#### [EXERCISE OBJECTIVE]
Every line of the material below needs to be written out exactly, please.

** Opening RECORDED DATA block **

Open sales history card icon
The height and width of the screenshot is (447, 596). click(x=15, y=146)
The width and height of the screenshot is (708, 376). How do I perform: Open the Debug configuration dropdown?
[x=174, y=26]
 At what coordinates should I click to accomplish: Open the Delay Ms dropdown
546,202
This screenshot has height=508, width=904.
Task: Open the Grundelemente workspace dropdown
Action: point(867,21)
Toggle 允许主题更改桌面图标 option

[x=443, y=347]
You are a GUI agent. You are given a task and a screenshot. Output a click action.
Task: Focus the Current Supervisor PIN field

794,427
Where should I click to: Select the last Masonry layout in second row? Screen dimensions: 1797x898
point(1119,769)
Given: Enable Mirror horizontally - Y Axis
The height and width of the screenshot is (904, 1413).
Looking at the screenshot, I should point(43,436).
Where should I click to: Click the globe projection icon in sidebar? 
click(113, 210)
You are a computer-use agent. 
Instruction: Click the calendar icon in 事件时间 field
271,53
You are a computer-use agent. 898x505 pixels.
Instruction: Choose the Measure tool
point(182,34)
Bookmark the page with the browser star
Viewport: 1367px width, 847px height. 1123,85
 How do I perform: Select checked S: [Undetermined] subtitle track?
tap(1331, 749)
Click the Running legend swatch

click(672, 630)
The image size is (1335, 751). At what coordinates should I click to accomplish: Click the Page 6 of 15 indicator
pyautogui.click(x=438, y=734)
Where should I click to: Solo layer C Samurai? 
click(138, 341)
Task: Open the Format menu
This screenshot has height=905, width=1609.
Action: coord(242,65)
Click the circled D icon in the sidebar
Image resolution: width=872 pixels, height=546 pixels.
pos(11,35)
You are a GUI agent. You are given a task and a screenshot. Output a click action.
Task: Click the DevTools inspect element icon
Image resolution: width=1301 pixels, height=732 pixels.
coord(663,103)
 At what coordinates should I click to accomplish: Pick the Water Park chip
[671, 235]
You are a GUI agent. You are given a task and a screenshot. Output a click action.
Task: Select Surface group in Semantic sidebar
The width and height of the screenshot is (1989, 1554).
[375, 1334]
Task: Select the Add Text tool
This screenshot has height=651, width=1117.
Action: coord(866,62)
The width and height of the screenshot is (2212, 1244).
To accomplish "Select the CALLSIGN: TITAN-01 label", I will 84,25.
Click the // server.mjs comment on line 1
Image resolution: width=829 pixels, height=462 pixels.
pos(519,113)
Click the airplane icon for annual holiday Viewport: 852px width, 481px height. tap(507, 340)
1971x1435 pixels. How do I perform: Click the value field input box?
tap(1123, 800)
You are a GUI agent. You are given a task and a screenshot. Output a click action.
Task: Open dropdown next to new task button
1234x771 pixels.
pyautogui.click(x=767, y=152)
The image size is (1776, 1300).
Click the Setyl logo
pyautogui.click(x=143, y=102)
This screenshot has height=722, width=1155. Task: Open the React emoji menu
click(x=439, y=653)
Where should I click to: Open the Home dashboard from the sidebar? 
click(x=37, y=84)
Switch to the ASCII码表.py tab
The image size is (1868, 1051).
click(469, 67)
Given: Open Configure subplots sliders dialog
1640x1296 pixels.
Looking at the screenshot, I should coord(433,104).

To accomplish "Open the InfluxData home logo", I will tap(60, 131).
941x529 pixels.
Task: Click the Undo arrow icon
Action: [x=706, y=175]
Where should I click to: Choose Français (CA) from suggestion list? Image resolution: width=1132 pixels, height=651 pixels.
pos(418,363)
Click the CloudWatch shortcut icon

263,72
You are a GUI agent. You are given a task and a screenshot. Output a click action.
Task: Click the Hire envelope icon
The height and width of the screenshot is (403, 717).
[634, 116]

** Closing RECORDED DATA block **

#### [TASK RESULT]
Open sales history card icon
The height and width of the screenshot is (447, 596). click(x=15, y=146)
The width and height of the screenshot is (708, 376). How do I perform: Open the Debug configuration dropdown?
[x=174, y=26]
 At what coordinates should I click to accomplish: Open the Delay Ms dropdown
546,202
This screenshot has height=508, width=904.
Task: Open the Grundelemente workspace dropdown
Action: point(867,21)
Toggle 允许主题更改桌面图标 option

[x=443, y=347]
You are a GUI agent. You are given a task and a screenshot. Output a click action.
Task: Focus the Current Supervisor PIN field

794,427
Where should I click to: Select the last Masonry layout in second row? Screen dimensions: 1797x898
point(1119,769)
Given: Enable Mirror horizontally - Y Axis
The height and width of the screenshot is (904, 1413).
Looking at the screenshot, I should point(43,436).
Where should I click to: Click the globe projection icon in sidebar? 
click(113, 210)
You are a computer-use agent. 
Instruction: Click the calendar icon in 事件时间 field
271,53
You are a computer-use agent. 898x505 pixels.
Instruction: Choose the Measure tool
point(182,34)
Bookmark the page with the browser star
Viewport: 1367px width, 847px height. 1123,85
 How do I perform: Select checked S: [Undetermined] subtitle track?
tap(1331, 749)
Click the Running legend swatch

click(672, 630)
The image size is (1335, 751). At what coordinates should I click to accomplish: Click the Page 6 of 15 indicator
pyautogui.click(x=438, y=734)
Where should I click to: Solo layer C Samurai? 
click(138, 341)
Task: Open the Format menu
This screenshot has height=905, width=1609.
Action: coord(242,65)
Click the circled D icon in the sidebar
Image resolution: width=872 pixels, height=546 pixels.
pos(11,35)
You are a GUI agent. You are given a task and a screenshot. Output a click action.
Task: Click the DevTools inspect element icon
Image resolution: width=1301 pixels, height=732 pixels.
coord(663,103)
 At what coordinates should I click to accomplish: Pick the Water Park chip
[671, 235]
You are a GUI agent. You are given a task and a screenshot. Output a click action.
Task: Select Surface group in Semantic sidebar
The width and height of the screenshot is (1989, 1554).
[375, 1334]
Task: Select the Add Text tool
This screenshot has height=651, width=1117.
Action: coord(866,62)
The width and height of the screenshot is (2212, 1244).
To accomplish "Select the CALLSIGN: TITAN-01 label", I will 84,25.
Click the // server.mjs comment on line 1
Image resolution: width=829 pixels, height=462 pixels.
pos(519,113)
Click the airplane icon for annual holiday Viewport: 852px width, 481px height. tap(507, 340)
1971x1435 pixels. How do I perform: Click the value field input box?
tap(1123, 800)
You are a GUI agent. You are given a task and a screenshot. Output a click action.
Task: Open dropdown next to new task button
1234x771 pixels.
pyautogui.click(x=767, y=152)
The image size is (1776, 1300).
Click the Setyl logo
pyautogui.click(x=143, y=102)
This screenshot has height=722, width=1155. Task: Open the React emoji menu
click(x=439, y=653)
Where should I click to: Open the Home dashboard from the sidebar? 
click(x=37, y=84)
Switch to the ASCII码表.py tab
The image size is (1868, 1051).
click(469, 67)
Given: Open Configure subplots sliders dialog
1640x1296 pixels.
Looking at the screenshot, I should coord(433,104).

To accomplish "Open the InfluxData home logo", I will tap(60, 131).
941x529 pixels.
Task: Click the Undo arrow icon
Action: [x=706, y=175]
Where should I click to: Choose Français (CA) from suggestion list? Image resolution: width=1132 pixels, height=651 pixels.
pos(418,363)
Click the CloudWatch shortcut icon

263,72
You are a GUI agent. You are given a task and a screenshot. Output a click action.
Task: Click the Hire envelope icon
The height and width of the screenshot is (403, 717).
[634, 116]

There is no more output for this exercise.